A very good idea is to slice all pictures into paired clean/noisy little tiles. Like so:

The size of actual tiles will be far smaller, in the order of ~56×56 px or so. And tiles will be cut from the whole image, and not limited to just one tile like in this example.

This will:

maximise the dataset. Out of a reasonably small number of big pictures, we will have a far greater number of tiles. The machine will then look and learn to rebuild patterns from a broad variety of tiny image specks, instead from a limited number of gigantic matrices.
keep the hardware requirements within humane boundaries. This applies to both learning and denoising.

(For those interested, you can try and poke around with the – still experimental, unpolished, half-baked, but kinda working – code yourself).

With 16 picture pairs (5184×3456 pixels), the memory usage is around ~1.8 GB.

The make_dataset() method actually slices all pictures and populates in-memory the tiles containers. shuffle_dataset() randomly shuffles all tiles (keeping the pairing – of course), so that when we will split the dataset into training and validation and whatnot there’s no chance to learn how to denoise total-black tiles and apply what we have learned on tiles containing rainbow unicorns.

But why keeping all the tiles in memory? That’s a design decision. Reasons:

lazyness. We know there’s a way to construct a generator function that feeds the machine learning model in steps with minimal memory footprint, but this comes at the expense of our patience.
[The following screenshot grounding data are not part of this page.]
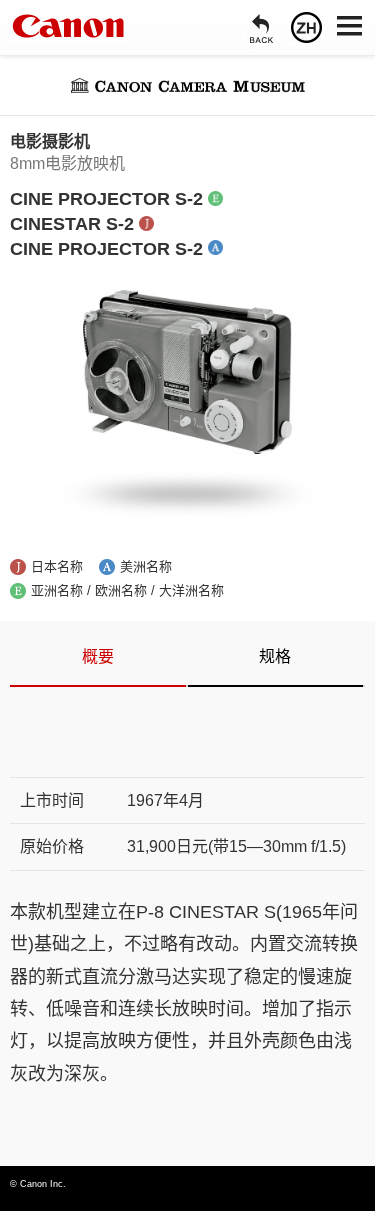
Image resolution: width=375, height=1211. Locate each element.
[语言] (306, 27)
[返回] (261, 27)
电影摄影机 (50, 141)
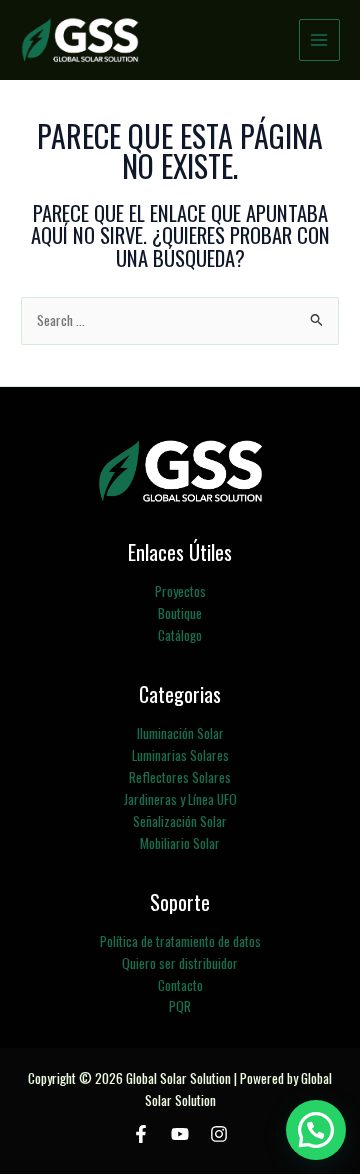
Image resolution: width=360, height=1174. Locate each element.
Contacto (180, 985)
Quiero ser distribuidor (180, 963)
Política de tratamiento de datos (180, 941)
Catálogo (180, 635)
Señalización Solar (180, 821)
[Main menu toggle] (319, 39)
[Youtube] (180, 1134)
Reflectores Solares (180, 777)
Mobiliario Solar (180, 843)
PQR (180, 1006)
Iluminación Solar (180, 733)
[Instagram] (219, 1134)
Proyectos (180, 591)
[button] (316, 1130)
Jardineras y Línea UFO (180, 799)
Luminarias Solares (180, 755)
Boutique (180, 613)
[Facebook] (141, 1134)
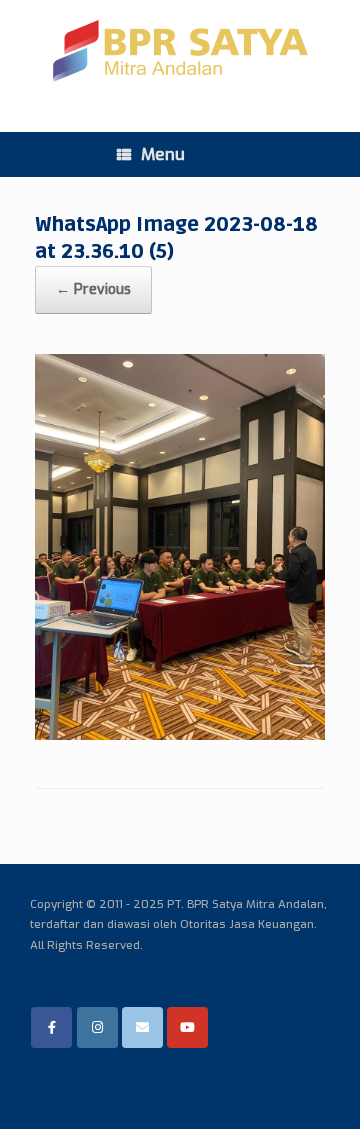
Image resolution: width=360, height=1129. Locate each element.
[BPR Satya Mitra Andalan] (180, 51)
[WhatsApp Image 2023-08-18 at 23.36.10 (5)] (180, 734)
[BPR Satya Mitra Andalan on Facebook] (51, 1027)
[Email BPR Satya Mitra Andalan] (142, 1027)
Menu (163, 154)
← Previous (93, 289)
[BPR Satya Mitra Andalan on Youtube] (187, 1027)
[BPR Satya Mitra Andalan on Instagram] (97, 1027)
A few more GB of RAM won’t hurt anybody, especially for training.
shuffling. Shuffling tiles (keeping them paired clean/noisy) would be more difficult to manage, and at some point we would need to keep everything in memory nonetheless, or directly on disk (in the form of millions of individual PNGs: just nonsense).

The paired tiles are stored in the ds.clean_tiles_ and ds.noise_tiles_ attributes, as numpy arrays. With default arguments, each one contains 1,092,240 28×28 px tiles.

Another design decision: we’re currently using all image channels as if they were equal to keep things simple. They’re not. But what the heck are channels?

Images are usually RGB-encoded. The color of each pixel is represented by three integer values, one for each red, green and blue channels. Consumer-grade images define the “intensity” of each channel with 256 different values, from 0 to 255. 0 is the darkest, 255 is the brightest. These numbers pop out from the 8 bits that are used to store the value of the integer. As bits are in base 2, we have 2^8 (=256) possible values. Colors are made up by additive sum of each channel, like so:

How RGB channels are mixed. Source: wikipedia.

This gives us a grand total of 24 bpp (bits per pixel) for a regular JPG image. Other formats allow a fourth channel, called alpha, that defines how transparent each pixel is. This will come in handy later on.

Not all channels are created equal: I already know that my camera has a very noisy red channel, a noisy green channel and a much-less-noisy blue channel. But, for the sake of simplicity, we will begin treating each channel independently, learning how to remove noise from it as if it were a monochrome image (which, indeed, it is). This will also incidentally make our dataset triple:

Then, we will recombine the three denoised layers into one final color image.